start Source data
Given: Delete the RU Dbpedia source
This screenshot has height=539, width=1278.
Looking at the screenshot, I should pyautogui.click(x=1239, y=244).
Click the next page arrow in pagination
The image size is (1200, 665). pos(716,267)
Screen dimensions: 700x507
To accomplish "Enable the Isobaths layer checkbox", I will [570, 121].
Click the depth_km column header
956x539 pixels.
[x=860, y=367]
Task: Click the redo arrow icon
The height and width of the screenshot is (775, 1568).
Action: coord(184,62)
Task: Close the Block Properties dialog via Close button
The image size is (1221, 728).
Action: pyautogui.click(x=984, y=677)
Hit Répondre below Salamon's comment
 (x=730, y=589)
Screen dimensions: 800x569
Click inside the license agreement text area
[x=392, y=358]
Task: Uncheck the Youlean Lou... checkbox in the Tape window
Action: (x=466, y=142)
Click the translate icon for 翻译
end Source data
● **Set exercise**
Copy all of the records above, line for line and without a single change.

● **Exercise result**
Given: Delete the RU Dbpedia source
This screenshot has height=539, width=1278.
Looking at the screenshot, I should pyautogui.click(x=1239, y=244).
Click the next page arrow in pagination
The image size is (1200, 665). pos(716,267)
Screen dimensions: 700x507
To accomplish "Enable the Isobaths layer checkbox", I will [570, 121].
Click the depth_km column header
956x539 pixels.
[x=860, y=367]
Task: Click the redo arrow icon
The height and width of the screenshot is (775, 1568).
Action: coord(184,62)
Task: Close the Block Properties dialog via Close button
The image size is (1221, 728).
Action: pyautogui.click(x=984, y=677)
Hit Répondre below Salamon's comment
 (x=730, y=589)
Screen dimensions: 800x569
Click inside the license agreement text area
[x=392, y=358]
Task: Uncheck the Youlean Lou... checkbox in the Tape window
Action: (x=466, y=142)
Click the translate icon for 翻译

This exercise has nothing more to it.